Chapter 12 Assumptions

12.1 Learning Objectives

In this chapter we will review assumptions of MLMs and some ways to check them in R.

The learning objectives for this chapter are:

Understand the assumptions underpinning MLMs;
Develop and interpret R code and output for testing assumptions.

All materials for this chapter are available for download here.

12.2 Data Demonstration

12.2.1 Load Data and Dependencies

For this data demo, we will use the following packages:

library(lme4) # for multilevel models
library(lmerTest) # for p-values
library(dplyr) # for data manipulation
library(ggplot2) # for graphing

The data for chapter are a subsample from the 1982 High School Beyond data collected by the National Center for Educational Statistics, used as example data throughout Raudenbush, S. W., & Bryk, A. S. (2002). Hierarchical Linear Models: Applications and Data Analysis Methods: SAGE Publications. These data are related to student math achievement.

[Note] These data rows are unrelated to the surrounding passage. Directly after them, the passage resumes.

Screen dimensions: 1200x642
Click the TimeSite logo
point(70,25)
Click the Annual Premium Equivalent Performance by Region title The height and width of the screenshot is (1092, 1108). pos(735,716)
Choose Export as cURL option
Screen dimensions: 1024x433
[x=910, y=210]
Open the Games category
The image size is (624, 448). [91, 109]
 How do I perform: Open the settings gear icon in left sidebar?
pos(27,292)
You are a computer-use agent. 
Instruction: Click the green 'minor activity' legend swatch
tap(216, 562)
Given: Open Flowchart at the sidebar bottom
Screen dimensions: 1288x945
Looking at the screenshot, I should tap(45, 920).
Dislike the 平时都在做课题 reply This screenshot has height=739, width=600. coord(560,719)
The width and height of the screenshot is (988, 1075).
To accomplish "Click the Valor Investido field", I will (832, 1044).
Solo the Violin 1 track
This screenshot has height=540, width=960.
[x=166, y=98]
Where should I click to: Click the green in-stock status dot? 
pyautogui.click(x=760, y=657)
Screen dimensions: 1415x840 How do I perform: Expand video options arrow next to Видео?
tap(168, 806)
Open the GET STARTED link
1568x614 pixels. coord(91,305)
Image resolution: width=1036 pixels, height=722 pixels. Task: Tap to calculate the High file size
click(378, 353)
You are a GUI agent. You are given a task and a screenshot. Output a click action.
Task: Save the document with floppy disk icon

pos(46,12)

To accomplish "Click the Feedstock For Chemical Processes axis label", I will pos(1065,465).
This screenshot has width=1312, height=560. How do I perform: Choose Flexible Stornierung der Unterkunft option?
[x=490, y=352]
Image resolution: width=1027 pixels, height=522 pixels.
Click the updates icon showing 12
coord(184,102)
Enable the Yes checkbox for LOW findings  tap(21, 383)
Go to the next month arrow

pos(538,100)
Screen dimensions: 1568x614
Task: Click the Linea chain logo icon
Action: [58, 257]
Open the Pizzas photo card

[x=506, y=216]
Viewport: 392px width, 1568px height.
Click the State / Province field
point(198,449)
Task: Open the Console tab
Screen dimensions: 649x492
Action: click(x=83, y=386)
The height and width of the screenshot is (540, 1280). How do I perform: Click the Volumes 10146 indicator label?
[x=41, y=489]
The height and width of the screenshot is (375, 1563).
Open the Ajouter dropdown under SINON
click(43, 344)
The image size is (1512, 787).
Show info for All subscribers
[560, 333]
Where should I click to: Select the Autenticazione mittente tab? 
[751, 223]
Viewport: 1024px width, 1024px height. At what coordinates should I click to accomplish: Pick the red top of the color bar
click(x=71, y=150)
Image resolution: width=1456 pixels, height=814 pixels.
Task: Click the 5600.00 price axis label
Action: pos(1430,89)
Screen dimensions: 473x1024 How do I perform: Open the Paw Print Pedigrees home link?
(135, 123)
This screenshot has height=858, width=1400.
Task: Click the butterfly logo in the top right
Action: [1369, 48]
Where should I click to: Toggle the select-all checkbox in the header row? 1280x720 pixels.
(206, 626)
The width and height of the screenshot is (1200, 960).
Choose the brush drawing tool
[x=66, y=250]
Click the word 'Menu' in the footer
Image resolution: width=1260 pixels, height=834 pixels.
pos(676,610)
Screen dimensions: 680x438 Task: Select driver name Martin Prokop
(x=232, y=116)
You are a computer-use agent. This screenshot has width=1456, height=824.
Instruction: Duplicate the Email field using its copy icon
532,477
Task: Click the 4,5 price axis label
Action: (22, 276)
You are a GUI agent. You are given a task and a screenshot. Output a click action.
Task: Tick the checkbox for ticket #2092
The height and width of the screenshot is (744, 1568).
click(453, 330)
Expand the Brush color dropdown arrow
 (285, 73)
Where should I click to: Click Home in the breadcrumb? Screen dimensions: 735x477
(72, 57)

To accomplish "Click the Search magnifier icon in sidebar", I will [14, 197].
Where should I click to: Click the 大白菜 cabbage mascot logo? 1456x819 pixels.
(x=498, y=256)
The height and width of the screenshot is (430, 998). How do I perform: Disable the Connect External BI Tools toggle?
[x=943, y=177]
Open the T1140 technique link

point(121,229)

data <- read.csv('rb2002.csv')

12.2.2 Assumptions of MLMs

In brief, the assumptions underlying MLMs are as follows:

The model is correctly specified (i.e., all the predictors associated with the outcome and relevant random effects are included);
The functional form is correct (e.g., the relationship between the predictors and outcome is linear if using a linear model);
Level-1 residuals are independent and normally distributed;
Level-2 residuals are independent and multivariate normally distributed;
Residuals at level-1 and level-2 are unrelated;
Predictors at one level are not related to errors at another level (homoscedasticity).

In the data demonstration that follows, we will be showing some techniques for checking these assumptions. However, we note that there are many other ways to conduct similar checks. Assumption checks are data exploration at the end of the day. If you know and prefer other methods of exploring the same facets of your data, go for it!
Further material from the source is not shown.